Drop the Corporate Income Tax; Create a Corporate Revenue Tax

April 14, 2014

 

Caterpillar is the latest company to be grandly chastised by recognizing profits in offshore companies rather than to recognize them in the United States, thereby reducing its income tax burden. (Let’s ignore the fact that management owes a duty to shareholders to maximize net profit and therefore implicitly to minimize its tax burden.) Even if you are in favor of free markets and against excessive taxation, this may nonetheless rub you the wrong way. Alas, unintended consequences are inseparable from any large government undertaking such as administering an income tax. 

 

But wouldn’t it be more simple and fair if corporations paid a tax calculated on top-line revenue rather than net profit? No deductions, no depreciation schedules, no loopholes, no political favors; and therefore, no preparation of enormous corporate tax returns. Imagine the savings in effort and expense that is currently spent in “managing down” corporate tax liabilities.

 

To estimate the amount of revenue to be raised by this method, let’s use a corporate revenue tax of 2% to be levied on all companies, regardless of size of other characteristics. We can’t arrive at our annual tax revenue by simply multiplying this 2.0% by annual GDP, which is currently approximately $17 trillion (https://www.bea.gov/newsreleases/national/gdp/gdpnewsrelease.htm), because GDP only captures “final goods”. If we adjust to include “intermediate goods” of approximately $17 trillion that go into creating final goods, this yields “gross output” of, say, $34 trillion. (This intermediate goods figure is from Forbes magazine here: http://www.forbes.com/sites/realspin/2013/11/29/beyond-gdp-get-ready-for-a-new-way-to-measure-the-economy/

 

Thus, our 2% revenue tax on the economy’s gross revenue yields tax revenue to Uncle Sam of approximately $680 billion. This compares to FY2013 corporate income tax revenue of $274 billion. (http://en.wikipedia.org/wiki/United_States_federal_budget) If this is too much revenue from corporations, then we can make the tax rate 1% instead of 2% or something in between.  

 

The change to a revenue tax should be accomplished with an amendment to the constitution, as should a permanent change in personal income tax calculations and spending and borrowing limits on the federal government. It should be clear to everyone by now that politicians cannot be trusted with a budget. An iron clad method for taxing, spending, and borrowing must be implemented to avoid future economic disasters. (Of course, we should not expect anything to save us from our current inevitable fate of a total financial wipeout and the de facto bankruptcy of our current government. Alas, these are forgone conclusions.) 

 

As for revenues generated overseas, let corporations pay no revenue tax on those amounts.
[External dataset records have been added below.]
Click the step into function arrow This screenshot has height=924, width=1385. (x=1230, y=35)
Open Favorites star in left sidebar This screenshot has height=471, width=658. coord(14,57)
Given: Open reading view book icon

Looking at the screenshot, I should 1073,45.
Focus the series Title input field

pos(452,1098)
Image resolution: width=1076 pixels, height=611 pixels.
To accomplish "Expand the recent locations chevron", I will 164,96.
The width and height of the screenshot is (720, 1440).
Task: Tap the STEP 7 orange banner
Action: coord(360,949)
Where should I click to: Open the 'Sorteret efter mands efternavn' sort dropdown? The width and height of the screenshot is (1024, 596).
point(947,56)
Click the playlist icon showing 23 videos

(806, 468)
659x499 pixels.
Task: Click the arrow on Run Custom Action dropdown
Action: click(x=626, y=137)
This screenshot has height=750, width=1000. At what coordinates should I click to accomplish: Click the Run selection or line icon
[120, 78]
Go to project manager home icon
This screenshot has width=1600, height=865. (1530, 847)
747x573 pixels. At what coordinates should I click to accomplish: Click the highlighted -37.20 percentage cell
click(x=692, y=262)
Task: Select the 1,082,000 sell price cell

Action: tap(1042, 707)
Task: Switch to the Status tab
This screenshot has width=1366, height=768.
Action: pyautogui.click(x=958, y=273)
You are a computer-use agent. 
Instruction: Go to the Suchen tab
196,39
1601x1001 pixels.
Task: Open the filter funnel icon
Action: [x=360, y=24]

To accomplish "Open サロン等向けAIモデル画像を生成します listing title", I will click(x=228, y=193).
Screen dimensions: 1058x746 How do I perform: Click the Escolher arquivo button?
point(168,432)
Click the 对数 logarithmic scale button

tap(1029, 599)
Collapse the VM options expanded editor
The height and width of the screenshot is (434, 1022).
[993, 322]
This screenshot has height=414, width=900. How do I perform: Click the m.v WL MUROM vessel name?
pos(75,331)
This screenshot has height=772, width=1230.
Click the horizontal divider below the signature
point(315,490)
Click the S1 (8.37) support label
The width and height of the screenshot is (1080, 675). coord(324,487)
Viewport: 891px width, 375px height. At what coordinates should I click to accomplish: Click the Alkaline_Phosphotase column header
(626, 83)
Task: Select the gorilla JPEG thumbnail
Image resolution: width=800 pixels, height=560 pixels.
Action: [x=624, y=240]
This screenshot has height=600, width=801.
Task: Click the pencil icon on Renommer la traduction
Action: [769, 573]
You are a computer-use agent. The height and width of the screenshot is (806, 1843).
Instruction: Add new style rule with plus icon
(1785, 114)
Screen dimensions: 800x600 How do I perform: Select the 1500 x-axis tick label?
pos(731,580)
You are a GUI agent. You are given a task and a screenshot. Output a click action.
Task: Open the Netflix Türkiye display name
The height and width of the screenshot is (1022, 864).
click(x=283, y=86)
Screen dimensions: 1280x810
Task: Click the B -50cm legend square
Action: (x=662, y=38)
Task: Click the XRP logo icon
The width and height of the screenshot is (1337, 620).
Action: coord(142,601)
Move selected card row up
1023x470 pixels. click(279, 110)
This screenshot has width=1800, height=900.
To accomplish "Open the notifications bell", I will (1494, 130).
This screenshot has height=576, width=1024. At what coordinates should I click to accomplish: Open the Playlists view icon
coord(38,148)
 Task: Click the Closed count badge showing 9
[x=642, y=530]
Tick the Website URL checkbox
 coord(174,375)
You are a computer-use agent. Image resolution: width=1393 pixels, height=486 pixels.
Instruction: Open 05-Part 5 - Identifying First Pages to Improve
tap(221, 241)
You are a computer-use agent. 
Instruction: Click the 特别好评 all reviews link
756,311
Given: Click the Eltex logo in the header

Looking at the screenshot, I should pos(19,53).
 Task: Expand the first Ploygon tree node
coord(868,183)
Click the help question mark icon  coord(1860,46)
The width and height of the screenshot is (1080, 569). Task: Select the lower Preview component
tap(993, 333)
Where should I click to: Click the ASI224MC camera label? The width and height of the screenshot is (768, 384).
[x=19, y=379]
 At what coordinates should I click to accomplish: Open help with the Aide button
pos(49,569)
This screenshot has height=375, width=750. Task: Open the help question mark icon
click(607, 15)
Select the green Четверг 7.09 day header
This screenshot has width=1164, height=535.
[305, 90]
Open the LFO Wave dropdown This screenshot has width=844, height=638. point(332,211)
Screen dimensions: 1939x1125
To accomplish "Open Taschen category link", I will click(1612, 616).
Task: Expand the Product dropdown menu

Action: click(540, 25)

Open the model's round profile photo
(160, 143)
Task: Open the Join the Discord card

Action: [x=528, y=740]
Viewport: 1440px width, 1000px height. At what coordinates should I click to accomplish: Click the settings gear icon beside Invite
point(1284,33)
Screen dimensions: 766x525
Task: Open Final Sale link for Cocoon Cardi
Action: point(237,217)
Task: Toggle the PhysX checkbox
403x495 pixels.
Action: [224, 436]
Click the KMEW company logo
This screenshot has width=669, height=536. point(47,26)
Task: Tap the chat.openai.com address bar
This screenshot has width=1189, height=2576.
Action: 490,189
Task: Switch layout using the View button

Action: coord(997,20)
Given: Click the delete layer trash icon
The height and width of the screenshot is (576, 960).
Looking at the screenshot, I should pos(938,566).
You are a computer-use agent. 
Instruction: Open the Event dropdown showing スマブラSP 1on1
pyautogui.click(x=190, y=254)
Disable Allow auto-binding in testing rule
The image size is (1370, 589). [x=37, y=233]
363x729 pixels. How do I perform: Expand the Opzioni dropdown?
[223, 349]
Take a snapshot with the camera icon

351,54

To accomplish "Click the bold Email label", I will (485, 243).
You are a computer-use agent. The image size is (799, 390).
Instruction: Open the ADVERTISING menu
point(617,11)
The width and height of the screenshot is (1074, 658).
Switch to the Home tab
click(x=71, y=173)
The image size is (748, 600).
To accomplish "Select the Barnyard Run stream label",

Those are monies made by selling things to foreigners; why not encourage this behavior? For items sold in the U.S. by offshore subsidiaries of domestic corporations, they must pay the revenue tax, as should foreign companies that import to the U.S.—unless they are currently paying an import tariff greater than this revenue tax.  

 

As for tracking this information, we have the benefit of computers (and, no, not the same programmers who devised the Obamacare system). The IRS already requires that most companies report electronically on 1099 forms the amount of goods they sell to customers. And then financial statements can be prepared for investors and lenders to companies rather than for Uncle Sam. 

 

While entirely eliminating any corporate tax, income or otherwise, might be the best free-market solution, this is politically impossible given today’s wealth envy. Dangling a doubling in government revenue that can be obtained by taxing “greedy corporate pigs” might even allow Occupiers to support such a proposal. And eliminating loopholes and favoritism will eliminate the corporate welfare that results from the current Byzantine tax policy.